There have been a number of stabilisation routes proffered for borophene. One of the main approaches is to see if borophene can be made into a liquid state at low temperatures. However, borophene’s phase transition is poor, so these fabricated materials only remained stable when attached to a substrate. Borophene oxide has been proffered as another option because the oxygen atoms can help to stabilise the boron backbone. One of the newest approaches being trialled is to create borophene liquid crystals. Given the existing use of liquid crystals in optical displays today, the natural application developments gravitate towards optical devices.
Using Borophene in Liquid Crystal Form
The interest in using borophene as a liquid crystal system is primarily due to the 2D nanolayers being able to retain their coplanar structure (where all the atoms sit on the same atomic plane). So, in a liquid state, the arrangement of atoms remains the same, and for liquid crystals, it means that the 2D planes of boron atoms will be able to move around and over each other, but the structure of the 2D sheets themselves will stay intact. These types of 2D material liquid crystals are gaining attention for different optic and photonic applications. Graphene is already being used to create lyotropic liquid crystal systems, and now the attention has turned to borophene liquid crystals. The inorganic nature of the material could make it more suitable for different applications compared to the applications where organic liquid crystals are already widely used.
Could Borophene Liquid Crystal Phases be Used for Optical Devices?

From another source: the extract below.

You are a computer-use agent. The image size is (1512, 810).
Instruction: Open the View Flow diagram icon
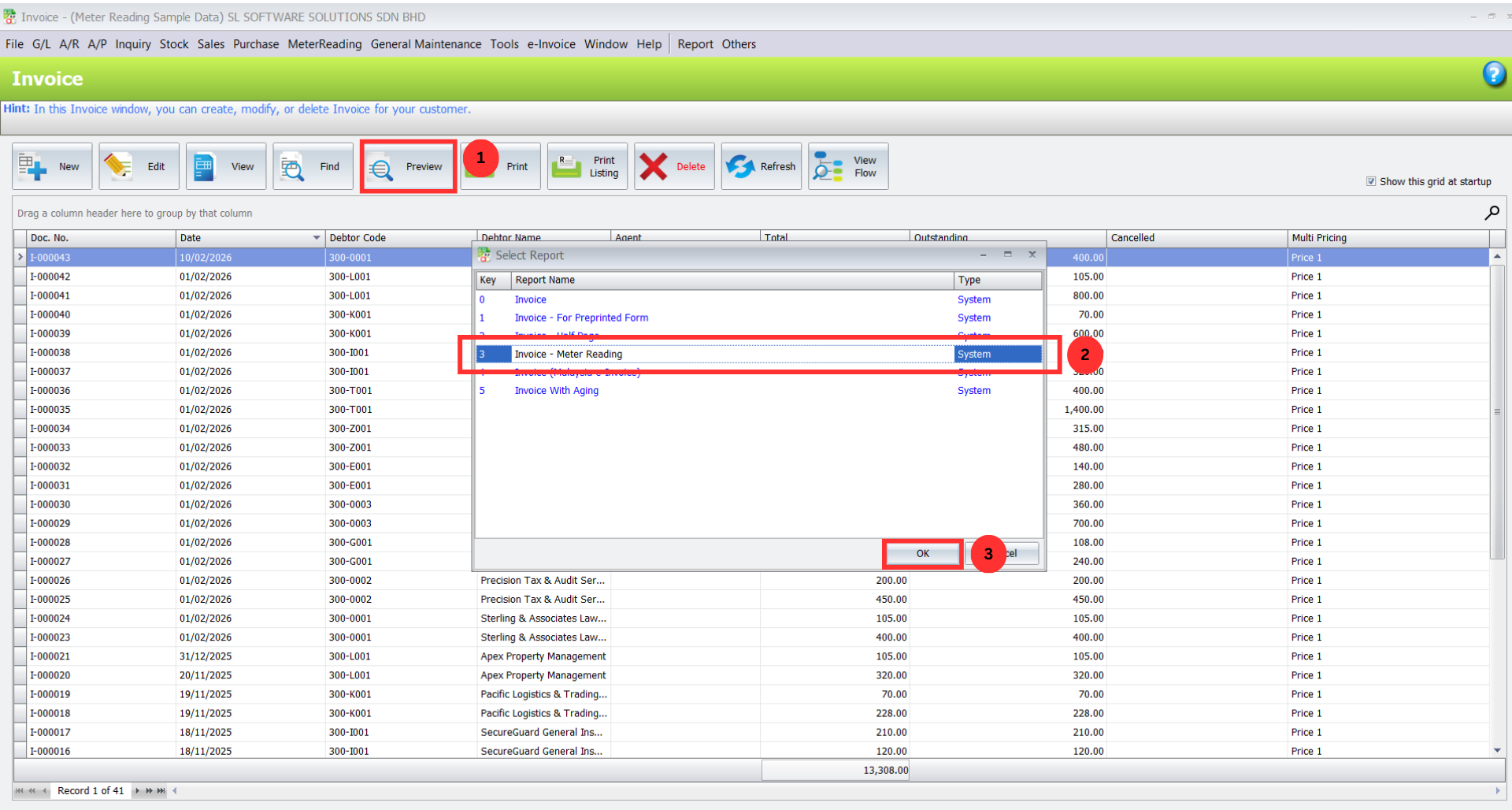pyautogui.click(x=828, y=166)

Researchers in Japan have created a borophene liquid crystal system using a layered structure derived from borophene oxide. The liquid system is a fully inorganic liquid that contains layered 2D materials within it. This inorganic liquid system was shown to have a very high thermal stability, making it suitable for optical devices in harsher application/operating environments where there are no suitable organic counterparts—potentially opening the scope of 2D material and liquid crystal applications.
The borophene liquid crystal structure created by the researchers was found to be a lyotropic liquid crystal system. The liquid crystal system showed a high thermal stability up to 350°C—meaning that the ordered layer structure exists over a very wide temperature range—and an optical switching behaviour driven by a low voltage (1 V). Thin 2D sheets such as these are attracting interest as optical materials because of the surface plasmons they possess. In particular, 2D borophenes with Dirac-type band structure (such as these) are expected to exhibit beneficial electronic and optical properties, including low-loss and highly confined broadband plasmons. Research into these systems has only really just started—so it’s hard to say where they might be used—but they have good properties that are suitable for optical devices, and they have now been integrated into a more stable form—and a form that is already utilised in optical displays.

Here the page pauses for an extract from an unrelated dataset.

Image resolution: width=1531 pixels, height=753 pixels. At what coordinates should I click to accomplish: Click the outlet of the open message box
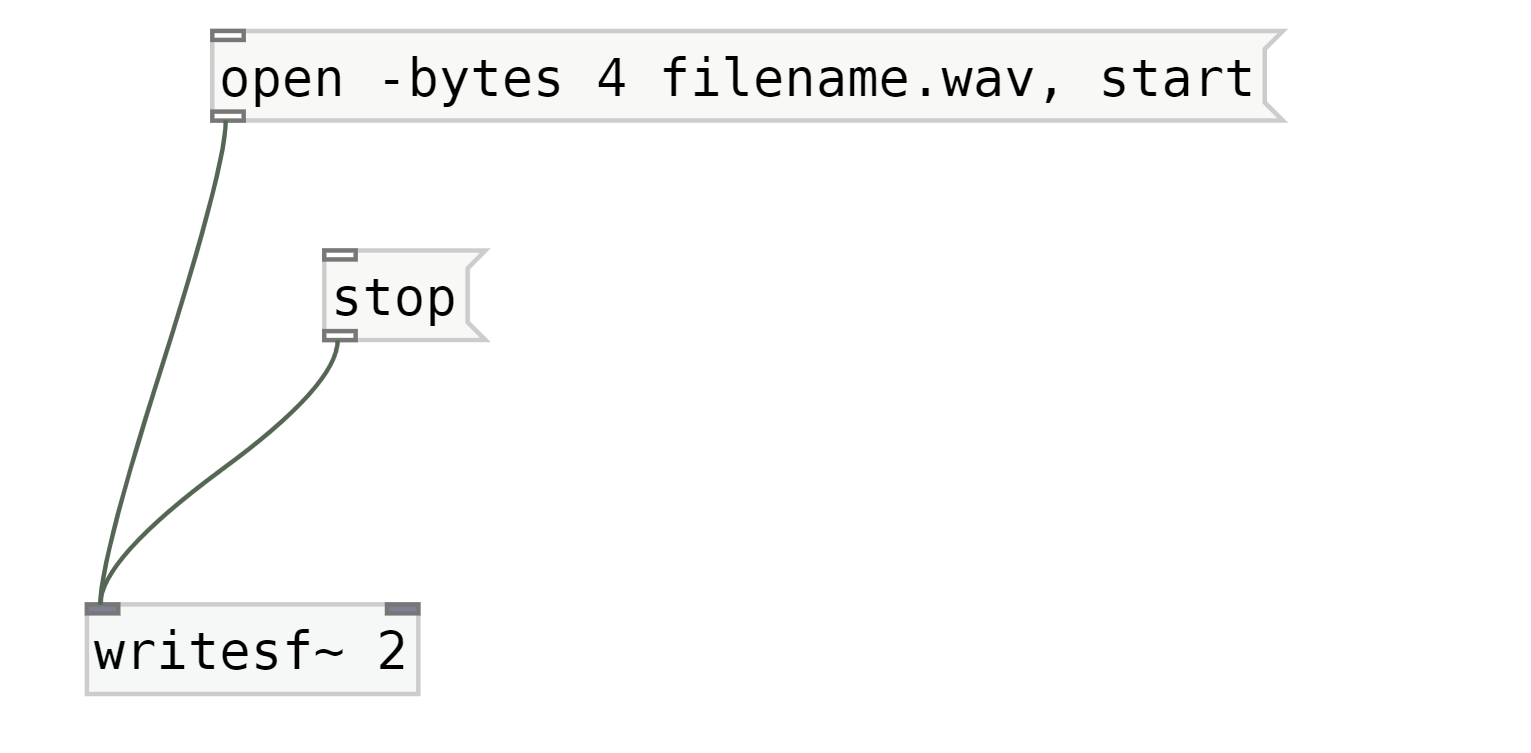(x=228, y=116)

So, the big question is, could we see borophene liquid crystals in optical devices? It’s definitely possible, and we will likely see some academic developments come out where liquid crystal systems have been integrated into working and functional optical devices. For commercial and real-world uses, that’s a much tougher question to answer at this stage. The whole 2D material industry is still in relative infancy. While we’re seeing a lot of commercial graphene products hitting the market (alongside some TMDC and boron nitride products), the other 2D materials are much less developed at a fundamental level. The industry/commercial adoption is currently non-existent. The other factor is that boron is a lot more expensive and less abundant than carbon, so the likes of borophene may struggle to make the big commercial impact that graphene has from an economic standpoint alone.

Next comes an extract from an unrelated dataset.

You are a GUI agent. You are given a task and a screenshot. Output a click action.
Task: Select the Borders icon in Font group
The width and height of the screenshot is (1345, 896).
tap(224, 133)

It’s possible that we could see such liquid crystals in commercial applications, but not before graphene and the other, more popular, 2D materials mature further and get greater market penetration. If this happens, then the attention may turn to the wider class of 2D materials, including some of the more ‘exotic’ materials, but when this will happen is not a question that can probably be answered for some time. However, from a scientific standpoint, the research and subsequent developments are interesting for seeing how much potential and broad scope the 2D material class has.